Prime Minister Narendra Modi on Sunday launched a scheme to provide loans, training and marketing support to artisan communities, with Other Backward Classes leaders divided over the move.
Some of them welcomed the PM Vishwakarma scheme as a long-awaited welfare measure, but some said it would push the beneficiaries back into rigid caste-based occupations and deny them "real progress".
Both sides, however, underlined that certain Scheduled Caste communities that are not traditionally considered part of the Vishwakarma castes had been included in the new scheme.
Under the scheme, people involved in 18 specific trades would be eligible for loans up to Rs 3 lakh, at 5 per cent interest, to produce their goods. They will be provided with marketing support and training.
These 18 trades are those of carpenters (suthars/badhais), boat makers, armourers, blacksmiths, hammer-and-toolkit makers, locksmiths, sculptors (murtikars/stone carvers) and stone breakers, goldsmiths, potters, cobblers (charmakars/ shoesmiths/ footwear artisans), masons, basket/ mat/ broom/ coir weavers, doll-and-toy makers, barbers, garland makers, washerfolk, tailors and fishing-net makers.
Modi said the beneficiaries would be provided with toolkits worth Rs 15,000. First, they will receive a Rs 1-lakh loan. After repayment, they will get Rs 2 lakh more. They will not be required to give any guarantees to the banks. Applications can be made online.

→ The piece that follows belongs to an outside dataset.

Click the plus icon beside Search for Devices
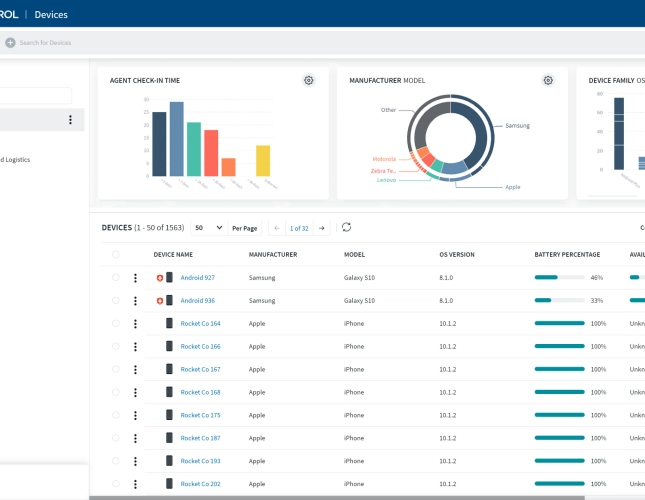This screenshot has width=645, height=500. pos(10,42)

“This scheme will not help people from the artisan castes lead comfortable lives. It will deny them real progress,” P.C. Patanjali, chairperson of the Most Backward Classes Forum, said.
“These people largely migrate from the villages to the cities to escape the stigma attached to their caste-based occupations, and to seek better lives and better education for their children. The new scheme will push them back into their (traditional) occupations in the villages and deprive their children of the possibility of quality education. They can neither become entrepreneurs nor become part of mainstream education or administration.”

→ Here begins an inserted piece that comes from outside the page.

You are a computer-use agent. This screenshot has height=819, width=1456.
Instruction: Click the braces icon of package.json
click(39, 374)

Patanjali said that artisans were among the most socially backward OBCs and would have benefited more from initiatives for quality education and an exemption from the “creamy layer” screening in reservation.

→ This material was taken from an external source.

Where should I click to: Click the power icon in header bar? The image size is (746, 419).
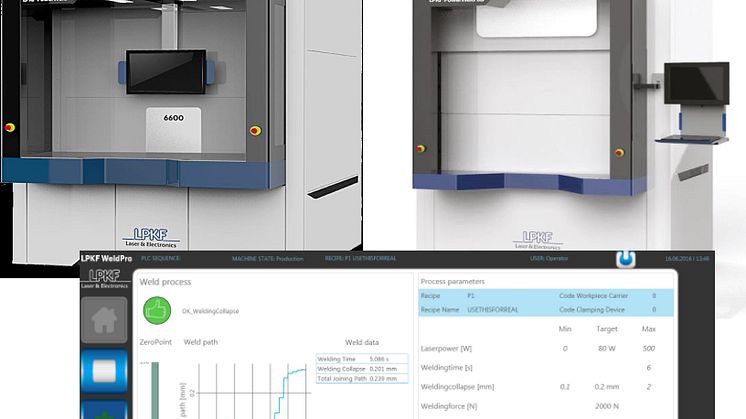pyautogui.click(x=627, y=259)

He said the money being provided under the Vishwakarma scheme was too low to help the beneficiaries earn a decent income.
The scope for such traditional work has narrowed in the villages because of the use of technology, and it will be difficult to create a thriving market to support traditional artisans such as blacksmiths or sculptors, he added.
Patanjali said the government’s own 1993 order excluding the OBC “creamy layer” from reservation benefits had said that artisan communities should be identified and exempted from the “creamy layer” caveat, but this was never done.
“The government should have identified the artisan castes, exempted them from the creamy layer, and provided additional support through scholarships, residential schooling and coaching,” Patanjali said.
“The aspiring entrepreneurs should have been provided with help to acquire and use advanced technologies.”
He said the Vishwakarma castes include carpenters, blacksmiths, goldsmiths, masons and sculptors but not cobblers, broom and coir weavers, doll makers, barbers, washerfolk, tailors or fishing-net makers.
Several OBC groups have written to the government against the inclusion of these castes under the Vishwakarma scheme.
Hansaraj Jangra, president of the All India Backward Classes Federation, and Sanjay Harshwal from the Jangid Brahmin Mahasabha (an OBC rights group), welcomed the scheme.
“The government should have started this scheme at least a year ago, but better late than never,” Harshwal said.
Jangra acknowledged that the scheme’s launch might be related to the upcoming elections but said all parties did that.
“The scheme will benefit over 100 artisan castes even though some Dalit castes have been included,” he added.